A 10 percent tariff is still in place against nearly all of America’s trading partners and combined with the reduced duties on China, economists estimate that consumers still face an effective tariff rate of around 15 percent.
The full effects of these levies will take time to show up in the economic data, with the bulk of related price increases potentially not materializing until the summer.
There are many reasons for the delay. In anticipation of import taxes, many companies raced to build up inventories before the tariffs kicked in to avoid the higher costs. Companies — some of which have already been reluctant to raise prices in fear of driving away cash-strapped consumers — will be able to first draw down those stockpiles without having to sell new products at higher prices. Tariffs on intermediate goods, which are used to produce other products, also pass through to consumer items slowly.
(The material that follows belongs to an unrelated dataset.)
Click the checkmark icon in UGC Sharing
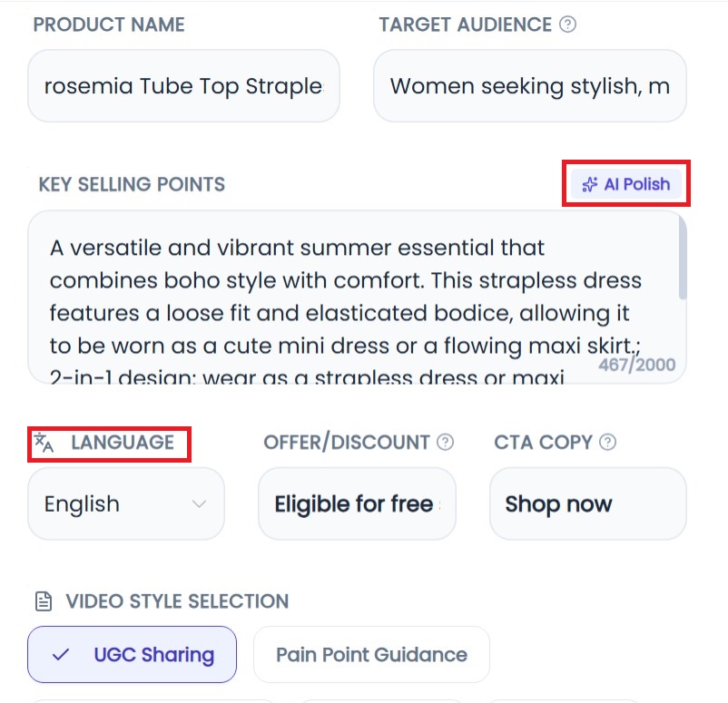The width and height of the screenshot is (728, 703). tap(61, 655)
What is not yet clear is if tariffs will cause just a one-time increase in prices or feed into a more persistent inflation problem. The Fed is worried about the latter scenario and has made clear that its priority for the time being is to ensure that expectations about inflation over a longer time horizon do not shift significantly higher.
The fear is that if consumers expect higher prices and ultimately demand higher wages to compensate for those increased costs, that could set in motion a period of significantly higher inflation that ultimately is harder for the Fed to root out.
The central bank has put interest rate cuts on hold for the time being until they gain more clarity about the economic impact of Mr. Trump’s policies. The bar to lower borrowing costs is high, suggesting officials will wait to see substantive signs that the labor market is in jeopardy before taking action.
Before tariffs between the U.S. and China were scaled back, economists had worried that the economy was headed for a serious downturn, which may have prompted the central bank to reduce borrowing costs as early as this summer. But those expectations have now been scaled back as the economic outlook looks less bad than before.
Many Wall Street banks now expect the Fed to be on hold until December or later. Mr. Juneau at Bank of America said he expects the Fed wait to lower borrowing costs until the second half of next year because lingering concerns about inflation will force them to move gradually.
“That leads the Fed to be more reactive than proactive,” he said.